It’s up to House to pass ‘sin tax’ bill
MANILA, Philippines — The passage of the “sin tax” reform bill now rests in the hands of the House of Representatives as senators scramble to approve the final version of the measure before the 17th Congress adjourns on Tuesday, Senate Minority Leader Franklin Drilon said on Sunday.
According to Drilon, senators have already agreed to pass on second and third readings the draft measure sponsored by Sen. Juan Edgardo Angara when they resume session today since President Duterte had already certified it as an urgent bill.
The measure, based on the separate bills filed by Senators JV Ejercito, Manny Pacquiao and Sherwin Gatchalian, proposed to levy additional excise of up to P60 per cigarette pack in the next four years.
This was higher than the House-approved version, which only imposed as much as P45 in excise for every cigarette pack until 2022.
“I’m in favor of increasing the tax on cigarettes because this is a health measure and it will help bring down the number of cigarette smokers,” Drilon said in a radio interview.
No more time for bicam
“It will be sent to the House on June 4 for their perusal.

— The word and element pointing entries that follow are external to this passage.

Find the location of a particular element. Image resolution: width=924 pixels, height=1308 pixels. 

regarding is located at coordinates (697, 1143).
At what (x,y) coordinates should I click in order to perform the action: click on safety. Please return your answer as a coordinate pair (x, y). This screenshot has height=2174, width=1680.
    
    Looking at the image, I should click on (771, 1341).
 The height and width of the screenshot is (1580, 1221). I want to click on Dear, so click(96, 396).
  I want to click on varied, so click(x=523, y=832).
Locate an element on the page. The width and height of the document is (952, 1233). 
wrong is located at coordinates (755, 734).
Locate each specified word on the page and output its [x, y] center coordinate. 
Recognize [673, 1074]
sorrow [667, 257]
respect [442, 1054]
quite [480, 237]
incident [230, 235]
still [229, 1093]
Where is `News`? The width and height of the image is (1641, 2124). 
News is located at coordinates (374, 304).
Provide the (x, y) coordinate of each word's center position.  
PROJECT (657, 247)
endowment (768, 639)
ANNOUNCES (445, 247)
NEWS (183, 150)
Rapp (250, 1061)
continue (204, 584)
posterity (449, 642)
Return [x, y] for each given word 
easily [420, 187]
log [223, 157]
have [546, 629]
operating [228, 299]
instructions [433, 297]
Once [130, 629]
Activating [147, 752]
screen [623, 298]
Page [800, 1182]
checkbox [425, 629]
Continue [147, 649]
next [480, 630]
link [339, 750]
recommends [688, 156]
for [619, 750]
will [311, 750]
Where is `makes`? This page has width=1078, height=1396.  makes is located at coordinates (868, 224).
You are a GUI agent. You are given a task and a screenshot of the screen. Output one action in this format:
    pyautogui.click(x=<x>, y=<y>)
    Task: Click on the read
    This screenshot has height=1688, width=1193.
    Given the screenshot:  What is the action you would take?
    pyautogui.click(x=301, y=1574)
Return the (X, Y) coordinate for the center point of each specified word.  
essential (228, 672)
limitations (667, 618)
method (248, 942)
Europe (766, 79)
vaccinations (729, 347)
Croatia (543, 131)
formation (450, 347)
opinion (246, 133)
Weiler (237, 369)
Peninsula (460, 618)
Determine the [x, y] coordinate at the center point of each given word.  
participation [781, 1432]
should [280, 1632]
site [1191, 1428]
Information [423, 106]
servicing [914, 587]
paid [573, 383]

If they agree with our version, they can adopt it already since we do not have time for a congressional bicameral committee,” he added.
Drilon said it would be best for the Presidential Legislative Liaison Office (PLLO) to step in and carry out its mandate to connect the executive and legislative branches in crafting much-needed laws.
“I hope they could help us. The Senate has yet to see the assistance of the PLLO on this matter. They should move now,” he said.
The opposition senator also reiterated his proposal to review the shares of tobacco-producing towns from the total amount of excise collected from cigarette manufacturers.
Citing government data, Drilon said northern Luzon towns that produced a total of P3.8 billion in tobacco products in 2017 received P17.5 billion in financial assistance from the national government for poor farmers.
He said the fact that these areas remained among the poorest towns in the country only meant that the funds intended to benefit poor farmers were not utilized properly.
Universal health care
Allocating most of the collected excise to bankroll the universal health care law would help more people than just distributing the funds to select tobacco-growing areas, he added.
“I’m not saying that we will no longer help [the tobacco farmers]. I believe we have given them so much already. To be fair with others, we can use the money to help people suffering from diseases due to cigarette smoking,” Drilon said.